Exercise instructions
Reproduce the stretch of material that opens with the line containing "Describe the element at coordinates (1596, 321)" and closes with the line containing "(585, 106).", swapping "Align top" for "Align bottom" and leaving everything else unchanged.

Material to process

>> start

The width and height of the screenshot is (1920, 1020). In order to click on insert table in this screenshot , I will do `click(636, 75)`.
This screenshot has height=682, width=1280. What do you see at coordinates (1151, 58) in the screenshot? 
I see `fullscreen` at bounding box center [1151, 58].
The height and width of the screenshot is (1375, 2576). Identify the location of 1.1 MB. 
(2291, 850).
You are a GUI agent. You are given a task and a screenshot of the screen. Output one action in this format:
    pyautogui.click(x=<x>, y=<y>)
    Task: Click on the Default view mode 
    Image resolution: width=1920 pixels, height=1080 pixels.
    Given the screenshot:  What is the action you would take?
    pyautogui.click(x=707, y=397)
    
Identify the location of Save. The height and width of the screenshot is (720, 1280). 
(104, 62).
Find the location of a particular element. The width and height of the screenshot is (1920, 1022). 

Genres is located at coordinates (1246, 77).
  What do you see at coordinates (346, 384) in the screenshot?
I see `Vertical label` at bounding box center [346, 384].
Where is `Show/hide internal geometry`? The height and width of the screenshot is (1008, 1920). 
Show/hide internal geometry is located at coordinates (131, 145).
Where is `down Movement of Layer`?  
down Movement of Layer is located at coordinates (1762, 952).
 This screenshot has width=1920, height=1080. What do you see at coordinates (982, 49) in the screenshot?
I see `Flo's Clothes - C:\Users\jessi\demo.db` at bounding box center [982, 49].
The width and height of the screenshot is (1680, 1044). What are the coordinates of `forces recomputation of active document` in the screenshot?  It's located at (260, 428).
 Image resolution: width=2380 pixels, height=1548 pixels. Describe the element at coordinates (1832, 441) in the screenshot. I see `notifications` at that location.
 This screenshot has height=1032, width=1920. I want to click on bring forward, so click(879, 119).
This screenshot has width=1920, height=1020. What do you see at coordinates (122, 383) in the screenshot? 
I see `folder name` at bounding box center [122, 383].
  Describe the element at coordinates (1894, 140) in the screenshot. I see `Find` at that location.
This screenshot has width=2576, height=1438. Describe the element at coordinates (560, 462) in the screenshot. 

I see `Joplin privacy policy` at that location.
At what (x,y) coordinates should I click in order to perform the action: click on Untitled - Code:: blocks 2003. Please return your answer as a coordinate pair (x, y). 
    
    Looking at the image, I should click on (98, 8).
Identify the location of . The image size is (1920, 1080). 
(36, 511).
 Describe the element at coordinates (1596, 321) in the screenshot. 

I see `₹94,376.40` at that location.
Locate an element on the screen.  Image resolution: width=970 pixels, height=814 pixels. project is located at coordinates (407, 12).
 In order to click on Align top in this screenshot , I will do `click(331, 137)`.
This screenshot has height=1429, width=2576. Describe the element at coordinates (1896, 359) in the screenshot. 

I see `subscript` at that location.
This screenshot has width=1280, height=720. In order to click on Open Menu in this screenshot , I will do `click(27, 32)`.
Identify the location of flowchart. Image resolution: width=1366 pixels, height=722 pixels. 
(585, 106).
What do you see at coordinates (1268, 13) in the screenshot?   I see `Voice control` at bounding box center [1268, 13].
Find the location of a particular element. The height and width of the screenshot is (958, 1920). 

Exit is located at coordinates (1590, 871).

>> end

Answer to this problem
 Describe the element at coordinates (1596, 321) in the screenshot. 

I see `₹94,376.40` at that location.
Locate an element on the screen.  Image resolution: width=970 pixels, height=814 pixels. project is located at coordinates (407, 12).
 In order to click on Align bottom in this screenshot , I will do `click(331, 137)`.
This screenshot has height=1429, width=2576. Describe the element at coordinates (1896, 359) in the screenshot. 

I see `subscript` at that location.
This screenshot has width=1280, height=720. In order to click on Open Menu in this screenshot , I will do `click(27, 32)`.
Identify the location of flowchart. Image resolution: width=1366 pixels, height=722 pixels. 
(585, 106).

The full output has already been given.